Meet Joanne. Jo has a nasty and persistent foot fungus, so agrees to take part in the trial of a new fungal cream. She is given a questionnaire and asked to rate her fungal problem on a 0-10 scale at the start of the trial, and then again when it’s over. At that point, we want to know two things. Firstly, how much has her condition changed? More importantly, what, for Joanne, would represent a meaningful change?
What is a meaningful change? This question is at the heart of all the trials that we run. It sounds wonderfully simple; however, getting a useful answer can be tediously difficult.
People use many techniques to do so. Some, including the most common, could charitably be described as ‘unburdened by impartiality’. There are some useful methods that can help. For instance, here is something my colleagues and I wrote that generated a lot of interest, and here’s a whole special issue that I co-coordinated on the subject.
The problem is that all of these techniques (even the best) are ‘anchor-based’. Anchor-based methods rely on a reference measure, known in the business as a ‘single item’, which is usually a variation on the same question: “Since you started the study treatment, how you doin’?”:

This question enables us to sort the patients into groups: those who feel they’ve worsened, those who feel they’ve improved and those who haven’t noticed a change. We can then compare the average scores of the last two groups on the original questionnaire, and that score difference forms the basis of the meaningful change threshold.
This all sounds very neat. Unfortunately, there’s an elephant in the room. She’s sitting right there, at the top of the single item above. She is the Global Impression Scale.
The Global Impression Scale implies that this single item sits apart from the questionnaire we care about; that in its five-point wisdom it is all-seeing and all-knowing, entirely without flaws, and that it gives us the absolute truth about a person’s change over time. Unfortunately, noise or error can creep into single item measures at multiple points.
One of the most obvious problems is that different people tend to approach these questions in different ways. Jo may focus on the increased crustiness of her fungus over the last week, while Graham is more worried about the fact that his changed color overnight, even though it has been oozing less frequently since Tuesday.
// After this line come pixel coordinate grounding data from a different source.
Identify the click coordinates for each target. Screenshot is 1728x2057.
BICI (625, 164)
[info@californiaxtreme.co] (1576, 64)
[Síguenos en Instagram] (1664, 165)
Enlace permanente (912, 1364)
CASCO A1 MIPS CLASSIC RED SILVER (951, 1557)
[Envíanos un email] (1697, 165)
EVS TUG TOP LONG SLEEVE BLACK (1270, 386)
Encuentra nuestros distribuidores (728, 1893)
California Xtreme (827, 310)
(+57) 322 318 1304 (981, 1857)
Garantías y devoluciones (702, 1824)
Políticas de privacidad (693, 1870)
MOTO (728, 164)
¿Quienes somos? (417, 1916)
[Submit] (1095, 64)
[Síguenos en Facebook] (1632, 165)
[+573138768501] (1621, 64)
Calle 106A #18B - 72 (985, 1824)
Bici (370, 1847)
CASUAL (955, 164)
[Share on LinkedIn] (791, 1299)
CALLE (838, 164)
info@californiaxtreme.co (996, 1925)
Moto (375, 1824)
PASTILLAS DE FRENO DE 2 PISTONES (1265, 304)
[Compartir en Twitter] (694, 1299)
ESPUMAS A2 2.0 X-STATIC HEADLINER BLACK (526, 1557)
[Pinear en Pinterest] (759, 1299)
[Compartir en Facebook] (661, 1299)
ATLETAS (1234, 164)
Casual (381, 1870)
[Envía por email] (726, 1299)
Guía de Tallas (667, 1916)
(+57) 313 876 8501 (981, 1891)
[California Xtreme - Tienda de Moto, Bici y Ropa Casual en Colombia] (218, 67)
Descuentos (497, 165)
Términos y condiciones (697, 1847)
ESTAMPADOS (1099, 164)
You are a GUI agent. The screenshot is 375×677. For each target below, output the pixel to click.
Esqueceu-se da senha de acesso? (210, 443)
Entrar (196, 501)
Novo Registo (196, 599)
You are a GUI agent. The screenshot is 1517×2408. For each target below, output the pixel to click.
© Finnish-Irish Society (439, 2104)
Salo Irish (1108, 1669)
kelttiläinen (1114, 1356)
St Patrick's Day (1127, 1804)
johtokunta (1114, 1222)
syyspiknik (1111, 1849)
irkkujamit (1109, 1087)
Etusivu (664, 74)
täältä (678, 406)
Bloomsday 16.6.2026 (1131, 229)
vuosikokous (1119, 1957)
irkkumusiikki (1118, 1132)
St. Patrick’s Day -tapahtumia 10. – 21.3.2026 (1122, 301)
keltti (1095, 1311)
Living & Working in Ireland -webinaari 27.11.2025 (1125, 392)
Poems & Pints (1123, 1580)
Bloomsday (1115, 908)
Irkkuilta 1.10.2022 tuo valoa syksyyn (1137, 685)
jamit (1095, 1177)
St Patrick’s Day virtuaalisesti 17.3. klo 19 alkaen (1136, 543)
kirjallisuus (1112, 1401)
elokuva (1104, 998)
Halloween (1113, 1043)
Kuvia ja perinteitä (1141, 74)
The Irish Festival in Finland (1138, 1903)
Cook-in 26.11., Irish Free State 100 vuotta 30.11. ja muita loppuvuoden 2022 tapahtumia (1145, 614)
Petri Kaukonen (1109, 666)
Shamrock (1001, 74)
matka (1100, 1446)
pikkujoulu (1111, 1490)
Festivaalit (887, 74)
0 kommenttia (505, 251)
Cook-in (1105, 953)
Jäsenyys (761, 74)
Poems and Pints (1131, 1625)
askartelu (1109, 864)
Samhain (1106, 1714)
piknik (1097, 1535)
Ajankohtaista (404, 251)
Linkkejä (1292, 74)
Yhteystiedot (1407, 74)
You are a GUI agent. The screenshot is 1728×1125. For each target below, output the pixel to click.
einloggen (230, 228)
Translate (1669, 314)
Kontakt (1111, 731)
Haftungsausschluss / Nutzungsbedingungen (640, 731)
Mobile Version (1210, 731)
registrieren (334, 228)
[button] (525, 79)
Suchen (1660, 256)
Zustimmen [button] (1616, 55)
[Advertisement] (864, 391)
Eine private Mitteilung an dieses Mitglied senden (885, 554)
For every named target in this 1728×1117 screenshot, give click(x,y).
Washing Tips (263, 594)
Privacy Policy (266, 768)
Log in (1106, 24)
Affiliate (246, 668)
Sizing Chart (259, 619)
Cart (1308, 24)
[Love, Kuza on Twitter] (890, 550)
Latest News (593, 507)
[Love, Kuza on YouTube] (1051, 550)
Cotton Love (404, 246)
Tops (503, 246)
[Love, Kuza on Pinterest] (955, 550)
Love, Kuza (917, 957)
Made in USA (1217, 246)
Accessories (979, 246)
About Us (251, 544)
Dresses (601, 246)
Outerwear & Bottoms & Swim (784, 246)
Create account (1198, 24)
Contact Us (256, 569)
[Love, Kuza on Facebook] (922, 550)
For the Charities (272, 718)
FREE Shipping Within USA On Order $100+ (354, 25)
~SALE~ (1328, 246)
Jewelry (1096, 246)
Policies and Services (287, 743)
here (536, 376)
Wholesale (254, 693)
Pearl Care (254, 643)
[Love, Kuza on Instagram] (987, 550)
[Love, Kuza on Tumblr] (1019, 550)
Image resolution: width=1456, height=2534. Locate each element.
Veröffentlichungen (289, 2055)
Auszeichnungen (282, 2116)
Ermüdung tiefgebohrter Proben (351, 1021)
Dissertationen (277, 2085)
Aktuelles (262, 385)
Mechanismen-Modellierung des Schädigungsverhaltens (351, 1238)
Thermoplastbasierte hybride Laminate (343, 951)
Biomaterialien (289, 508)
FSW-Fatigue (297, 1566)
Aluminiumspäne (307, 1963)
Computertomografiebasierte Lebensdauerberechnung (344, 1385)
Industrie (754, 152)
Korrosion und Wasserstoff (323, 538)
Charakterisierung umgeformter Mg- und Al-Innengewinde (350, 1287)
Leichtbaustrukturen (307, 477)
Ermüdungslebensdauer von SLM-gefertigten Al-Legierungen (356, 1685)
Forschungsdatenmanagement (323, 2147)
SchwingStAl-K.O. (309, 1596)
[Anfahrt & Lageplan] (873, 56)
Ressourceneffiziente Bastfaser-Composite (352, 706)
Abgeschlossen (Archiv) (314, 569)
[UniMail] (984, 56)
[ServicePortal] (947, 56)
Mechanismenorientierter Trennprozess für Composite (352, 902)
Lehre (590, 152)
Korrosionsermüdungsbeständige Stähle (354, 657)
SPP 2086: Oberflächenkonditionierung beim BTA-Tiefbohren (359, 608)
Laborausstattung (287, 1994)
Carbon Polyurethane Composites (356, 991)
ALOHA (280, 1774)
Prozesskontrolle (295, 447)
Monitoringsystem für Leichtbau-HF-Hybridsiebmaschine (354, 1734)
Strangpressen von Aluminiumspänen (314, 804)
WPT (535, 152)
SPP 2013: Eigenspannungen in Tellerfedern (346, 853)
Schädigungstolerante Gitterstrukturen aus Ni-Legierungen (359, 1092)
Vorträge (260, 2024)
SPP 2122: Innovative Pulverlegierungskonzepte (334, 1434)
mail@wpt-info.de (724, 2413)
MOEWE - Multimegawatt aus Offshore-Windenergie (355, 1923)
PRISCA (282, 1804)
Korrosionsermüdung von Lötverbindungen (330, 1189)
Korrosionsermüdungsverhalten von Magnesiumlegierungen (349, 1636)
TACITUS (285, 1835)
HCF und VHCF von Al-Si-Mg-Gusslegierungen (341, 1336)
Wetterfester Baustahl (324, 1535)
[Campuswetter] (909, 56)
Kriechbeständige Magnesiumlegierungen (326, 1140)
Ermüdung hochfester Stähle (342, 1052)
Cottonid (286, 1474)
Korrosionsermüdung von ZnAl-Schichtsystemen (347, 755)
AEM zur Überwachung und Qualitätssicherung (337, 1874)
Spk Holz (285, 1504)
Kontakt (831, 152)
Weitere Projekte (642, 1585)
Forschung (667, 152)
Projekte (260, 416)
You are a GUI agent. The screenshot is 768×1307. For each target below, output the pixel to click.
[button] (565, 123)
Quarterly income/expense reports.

Then there is the long list of things that Jo and Graham don’t know about their own condition. Far from being the gold standard, it turns out that these single items have the same reliability issues as any questionnaire.
In that case, how reliable can a single item be? More to the point, why should you care? Well, if your single item ‘anchor’ is the foundation of your meaningful change derivation, then you need know if it is all noise and no signal, because it directly relates to how much you can trust the meaningful change number that comes out of your analysis.
Luckily, we can use cool methods such as factor analysis to find out how reliable a single item measure is. This isn’t as straightforward as a correlation or a mean, but it does give you a good read on the strength of your item. It can be used in the preliminary phases of research to build a single item you can trust, and later, you can use it to give you confidence in your results.
Hang on though. What if you do this and find out that your single item measure isn’t very good? It’s an excellent question. It really comes down to psychometrics being one step in a longer process that starts with clear and thoughtful design of single items, rather than simply the re-using of templates like the one above. Those considerations, however, are for another post.